• **Work instructions**:
Please copy the leading lines of the entries below exactly, concluding with the line in which "Click the increase" occurs.

• **Given records**:
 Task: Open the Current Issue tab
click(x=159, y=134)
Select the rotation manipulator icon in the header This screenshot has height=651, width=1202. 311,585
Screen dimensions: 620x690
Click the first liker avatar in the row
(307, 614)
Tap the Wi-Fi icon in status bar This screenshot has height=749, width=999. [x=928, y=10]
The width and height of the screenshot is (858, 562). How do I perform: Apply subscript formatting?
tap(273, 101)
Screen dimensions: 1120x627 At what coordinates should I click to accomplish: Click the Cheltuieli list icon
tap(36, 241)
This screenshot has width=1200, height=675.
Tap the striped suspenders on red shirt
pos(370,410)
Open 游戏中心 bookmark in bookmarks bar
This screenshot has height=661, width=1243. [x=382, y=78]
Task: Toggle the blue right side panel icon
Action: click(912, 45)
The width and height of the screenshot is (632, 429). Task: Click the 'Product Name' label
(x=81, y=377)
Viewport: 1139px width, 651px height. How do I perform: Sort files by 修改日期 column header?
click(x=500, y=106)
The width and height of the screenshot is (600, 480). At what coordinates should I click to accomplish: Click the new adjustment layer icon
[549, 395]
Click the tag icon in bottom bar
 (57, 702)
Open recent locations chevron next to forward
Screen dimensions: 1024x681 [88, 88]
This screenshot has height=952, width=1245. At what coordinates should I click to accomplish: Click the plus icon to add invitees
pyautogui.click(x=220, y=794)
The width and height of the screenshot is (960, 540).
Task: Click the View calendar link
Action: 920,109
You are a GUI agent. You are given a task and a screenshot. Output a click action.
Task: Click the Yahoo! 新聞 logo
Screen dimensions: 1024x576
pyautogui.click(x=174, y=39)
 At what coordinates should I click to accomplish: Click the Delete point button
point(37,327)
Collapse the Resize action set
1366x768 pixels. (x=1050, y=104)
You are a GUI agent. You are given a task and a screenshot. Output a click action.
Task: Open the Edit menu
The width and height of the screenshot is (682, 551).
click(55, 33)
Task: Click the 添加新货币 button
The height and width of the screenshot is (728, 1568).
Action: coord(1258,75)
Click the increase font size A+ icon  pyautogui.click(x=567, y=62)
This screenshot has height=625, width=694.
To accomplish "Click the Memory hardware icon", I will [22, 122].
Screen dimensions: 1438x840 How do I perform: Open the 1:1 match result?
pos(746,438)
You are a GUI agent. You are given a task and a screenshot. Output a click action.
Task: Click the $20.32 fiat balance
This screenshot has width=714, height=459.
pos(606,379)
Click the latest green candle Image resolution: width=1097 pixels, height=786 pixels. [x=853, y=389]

• **Written answer**:
 Task: Open the Current Issue tab
click(x=159, y=134)
Select the rotation manipulator icon in the header This screenshot has height=651, width=1202. 311,585
Screen dimensions: 620x690
Click the first liker avatar in the row
(307, 614)
Tap the Wi-Fi icon in status bar This screenshot has height=749, width=999. [x=928, y=10]
The width and height of the screenshot is (858, 562). How do I perform: Apply subscript formatting?
tap(273, 101)
Screen dimensions: 1120x627 At what coordinates should I click to accomplish: Click the Cheltuieli list icon
tap(36, 241)
This screenshot has width=1200, height=675.
Tap the striped suspenders on red shirt
pos(370,410)
Open 游戏中心 bookmark in bookmarks bar
This screenshot has height=661, width=1243. [x=382, y=78]
Task: Toggle the blue right side panel icon
Action: click(912, 45)
The width and height of the screenshot is (632, 429). Task: Click the 'Product Name' label
(x=81, y=377)
Viewport: 1139px width, 651px height. How do I perform: Sort files by 修改日期 column header?
click(x=500, y=106)
The width and height of the screenshot is (600, 480). At what coordinates should I click to accomplish: Click the new adjustment layer icon
[549, 395]
Click the tag icon in bottom bar
 (57, 702)
Open recent locations chevron next to forward
Screen dimensions: 1024x681 [88, 88]
This screenshot has height=952, width=1245. At what coordinates should I click to accomplish: Click the plus icon to add invitees
pyautogui.click(x=220, y=794)
The width and height of the screenshot is (960, 540).
Task: Click the View calendar link
Action: 920,109
You are a GUI agent. You are given a task and a screenshot. Output a click action.
Task: Click the Yahoo! 新聞 logo
Screen dimensions: 1024x576
pyautogui.click(x=174, y=39)
 At what coordinates should I click to accomplish: Click the Delete point button
point(37,327)
Collapse the Resize action set
1366x768 pixels. (x=1050, y=104)
You are a GUI agent. You are given a task and a screenshot. Output a click action.
Task: Open the Edit menu
The width and height of the screenshot is (682, 551).
click(55, 33)
Task: Click the 添加新货币 button
The height and width of the screenshot is (728, 1568).
Action: coord(1258,75)
Click the increase font size A+ icon  pyautogui.click(x=567, y=62)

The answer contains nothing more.